C’est un livre passionnant que vient de faire paraître Alexandre Maral, conservateur en chef au château de Versailles, aux éditions Perrin. Dès les premières pages, le constat qu’il fait montre toute l’orientation du livre. De Louis XIV, on a souvent évoqué les maîtresses au détriment de sa foi et de la vie religieuse du roi. On a préféré le thème secondaire au sujet essentiel, façon révélatrice de diminuer un monarque qui échappe décidément aux mentalités contemporaines.
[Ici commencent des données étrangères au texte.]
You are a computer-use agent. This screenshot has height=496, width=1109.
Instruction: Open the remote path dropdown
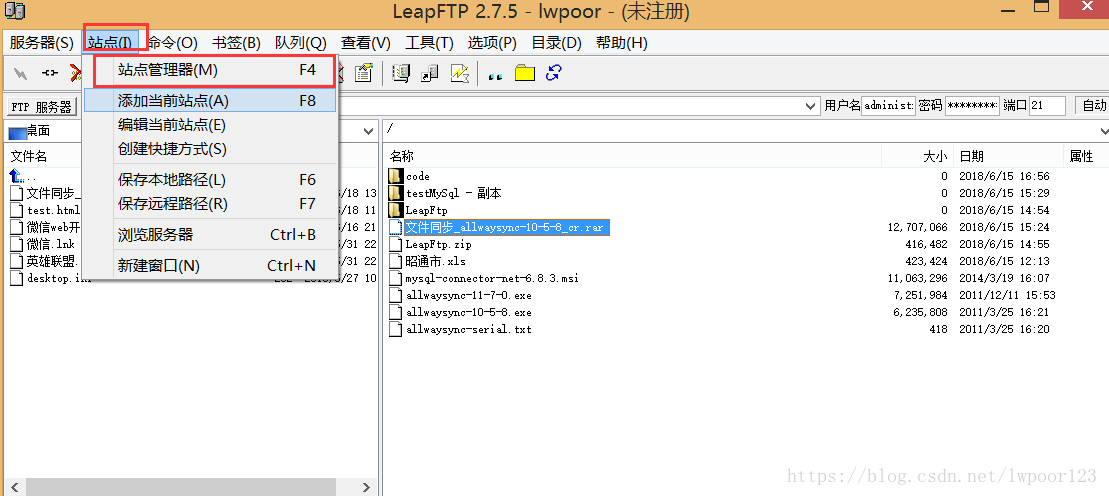tap(1102, 131)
En sens inverse, l’auteur du Roi-Soleil et Dieu (372 pages, 24€) se propose d’explorer ce thème en abordant trois sphères concentriques :
« Au centre, Louis Dieudonné, baptisé catholique, confirmé, appelé à communier régulièrement, marié susceptible d’un questionnement religieux, soumis aux tentations de la chair, capable de faire retour à Dieu, affrontant avec courage les épreuves jusqu’à la dernière d’entre elles, la mort. »
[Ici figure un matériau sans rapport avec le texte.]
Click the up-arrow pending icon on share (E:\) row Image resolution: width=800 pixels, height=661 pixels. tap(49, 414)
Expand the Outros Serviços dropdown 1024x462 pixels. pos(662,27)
De l’éducation religieuse reçue pendant l’enfance jusqu’au rôle para-liturgique du roi, évêque du dehors, en passant par l’adultère et le retour à une vie catholique sous l’influence de Madame de Maintenon, Louis XIV apparaît finalement très humain, jusque dans cette gloire qui n’enlève rien à sa condition de pécheur. On se rend compte surtout que la foi, les questions religieuses (pas seulement celles soulevées par l’Édit de Nantes, le jansénisme et la destruction de Port-Royal) habitent et l’homme et le règne. De par sa fonction, Louis XIV était certes le « roi très chrétien, revêtu du saint chrême », mais il était aussi, de par la commune nature humaine, soumis à l’interrogation religieuse même quand il voulut l’enfouir et l’oublier en se laissant emporter à des désordres aux yeux de la foi.
À sa manière, Alexandre Maral réhabilite le grand roi et nous offre de sentir la beauté de la monarchie chrétienne, qui, elle aussi, n’échappe pas à la condition d’ici-bas.
Il est regrettable que les “sujets” n’aient jamais droit à la parole. Le règne de Louis XIV a été émaillé de grandes révoltes fiscales, notamment dans les provinces fraîchement rattachées à la France, comme la Franche-Comté ou la Bretagne. C’est une constante de la royauté française que d’avoir pressuré ses peuples, ce qui lui a valu bien des déboires, comme la “guerre de cent ans” en a donné l’illustration lorsque les bourgeois sont tombés dans les bras des Anglais pour échapper à la fringale fiscale de notre roi très chrétien qui ne se connaissait plus de limites depuis Philippe le Bel en matière de rapacité. Malheureusement la France n’a pas su ou n’a pas pu développer le même génie financier qu’en Hollande dont se sont inspirés les Anglais pour résoudre le manque chronique de financement dont souffrait la Couronne britannique. Chez nous, on préfère en rester aux problèmes de “fesses”, qui a mon avis devait concerner médiocrement le rural de base qui représentait 90% de la population de l’époque. L’atout du souverain français sur son comparse anglais était une indéniable aura de la monarchie très chrétienne qui malheureusement a été très ébranlée par les frasques sexuelles des monarques dont il faudrait psychanalyser les déviances. Un Louis XV paraît un sujet remarquable de ce point de vue. Il se trouve que l’on est bien renseigné sur ce sujet grâce aux confessions publiques de nos rois, dont certains comme Louis XV ne se sont jamais remis de cette curieuse pratique qui se déroulait en présence des “pairs” du royaume. Un Louis XVI fut beaucoup plus inspiré de ce côté-là, sans doute à cause des multiples centres d’intérêt intellectuels et manuels qu’il cultivait, ce qui lui permettait d’éviter des explosions fâcheuses de sa libido.